Он вообще был очень весел в тот вечер, как всякий человек, видящий успех созданного им благого дела. К тому же ему очень нравился Великий режиссер, нравился энтузиазм американцев, готовых помогать России — далекой родине его любимой женщины, но более всего его воодушевляла перспектива создания государства евреев в Крыму. Это была блесна, и они все клюнули на нее: пылко обсуждали, где лучше устроить Еврейскую Республику. Одни полагали, что лучше в Белоруссии, где евреи проживали с давних времен, так сказать, исторически, все привыкли, а в Палестине государство можно было образовать только через эмиграцию, кроме того, было ясно, что конфликта с арабами не избежать; другие, наоборот, настаивали на Палестине, Генрих был, скорее, на стороне первых — потому что так все решалось проще.
Да, тогда они здорово заморочили всем головы.
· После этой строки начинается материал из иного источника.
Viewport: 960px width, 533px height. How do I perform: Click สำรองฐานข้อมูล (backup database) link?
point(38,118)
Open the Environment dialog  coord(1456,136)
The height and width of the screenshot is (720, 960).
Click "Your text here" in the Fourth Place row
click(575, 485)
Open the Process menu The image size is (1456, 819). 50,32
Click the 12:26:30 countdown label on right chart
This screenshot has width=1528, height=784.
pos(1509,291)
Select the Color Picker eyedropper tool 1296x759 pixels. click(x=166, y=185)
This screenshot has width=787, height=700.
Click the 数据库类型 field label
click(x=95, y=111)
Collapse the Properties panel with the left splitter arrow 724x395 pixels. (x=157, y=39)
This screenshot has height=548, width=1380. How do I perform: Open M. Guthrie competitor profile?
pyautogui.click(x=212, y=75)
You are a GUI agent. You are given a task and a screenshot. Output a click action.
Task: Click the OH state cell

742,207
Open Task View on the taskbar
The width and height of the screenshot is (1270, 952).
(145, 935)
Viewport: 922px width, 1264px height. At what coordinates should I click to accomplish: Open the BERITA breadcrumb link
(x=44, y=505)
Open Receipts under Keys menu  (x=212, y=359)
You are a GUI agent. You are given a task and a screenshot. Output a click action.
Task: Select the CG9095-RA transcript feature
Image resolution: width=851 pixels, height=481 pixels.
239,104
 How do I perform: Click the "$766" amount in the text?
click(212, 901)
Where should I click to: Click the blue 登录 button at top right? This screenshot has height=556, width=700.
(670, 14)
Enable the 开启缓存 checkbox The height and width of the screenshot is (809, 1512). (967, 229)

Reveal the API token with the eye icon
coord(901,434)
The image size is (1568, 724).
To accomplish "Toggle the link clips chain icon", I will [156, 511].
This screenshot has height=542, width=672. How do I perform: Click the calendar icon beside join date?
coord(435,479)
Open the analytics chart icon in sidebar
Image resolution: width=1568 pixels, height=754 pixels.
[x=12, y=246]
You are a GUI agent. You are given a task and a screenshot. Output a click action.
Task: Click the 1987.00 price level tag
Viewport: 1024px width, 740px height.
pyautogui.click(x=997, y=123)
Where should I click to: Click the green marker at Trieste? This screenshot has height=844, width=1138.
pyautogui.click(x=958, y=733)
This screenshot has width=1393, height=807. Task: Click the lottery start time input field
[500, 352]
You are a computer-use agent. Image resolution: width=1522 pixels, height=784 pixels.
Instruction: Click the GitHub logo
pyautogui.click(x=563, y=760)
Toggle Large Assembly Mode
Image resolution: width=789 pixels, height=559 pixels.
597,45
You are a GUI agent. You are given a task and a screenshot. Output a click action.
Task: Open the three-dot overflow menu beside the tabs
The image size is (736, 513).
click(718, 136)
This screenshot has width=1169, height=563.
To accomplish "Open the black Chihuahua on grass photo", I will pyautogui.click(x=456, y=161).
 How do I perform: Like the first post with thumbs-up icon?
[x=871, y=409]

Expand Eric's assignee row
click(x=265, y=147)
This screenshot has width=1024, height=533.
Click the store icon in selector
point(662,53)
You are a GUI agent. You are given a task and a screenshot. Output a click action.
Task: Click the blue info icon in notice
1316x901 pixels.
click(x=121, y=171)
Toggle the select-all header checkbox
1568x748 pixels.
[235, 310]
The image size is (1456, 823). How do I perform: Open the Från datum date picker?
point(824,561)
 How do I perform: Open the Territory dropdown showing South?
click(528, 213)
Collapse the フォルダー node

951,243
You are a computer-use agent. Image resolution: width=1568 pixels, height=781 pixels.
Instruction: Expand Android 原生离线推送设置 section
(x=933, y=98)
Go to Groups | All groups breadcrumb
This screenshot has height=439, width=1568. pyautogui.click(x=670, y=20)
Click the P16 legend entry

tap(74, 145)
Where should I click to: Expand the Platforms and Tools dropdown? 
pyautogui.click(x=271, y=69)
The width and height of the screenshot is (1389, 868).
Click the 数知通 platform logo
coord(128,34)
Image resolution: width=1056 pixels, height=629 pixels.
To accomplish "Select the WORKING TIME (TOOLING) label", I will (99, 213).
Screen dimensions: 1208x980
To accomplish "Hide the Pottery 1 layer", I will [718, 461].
И не только с Крымом, не только. Даже великие физики, передавая Луизе и ее мужу и многим другим из советского консульства тайны атомного чудовища, были уверены, что помогают не только Стране Советов, но и всем евреям мира, ведь над ними нависла угроза нацизма.
Но, конечно, не об этом говорили они, сидя под падающим «зеркальным» снегом среди колыхания танцующих пар. Они вспоминали общих американских знакомых и кто где и как, режиссер рассказывал о новом спектакле в Еврейском театре, приглашал на премьеру, они звали в мастерскую, он спросил, правда ли, что Комитет, в котором она, можно сказать, играла первую скрипку, организовал помощь СССР на полтора миллиарда долларов.
— Почти, — скромно ответила она. — Но это были не деньги, а медикаменты, питание, одежда…
«Да, действительно первую скрипку, потому что это была скрипка Генриха. Интересно, это случайная оговорка или намек, и он знает или догадывается?»
А через две недели замечательный режиссер погиб. В чужом городе, под колесами грузовика.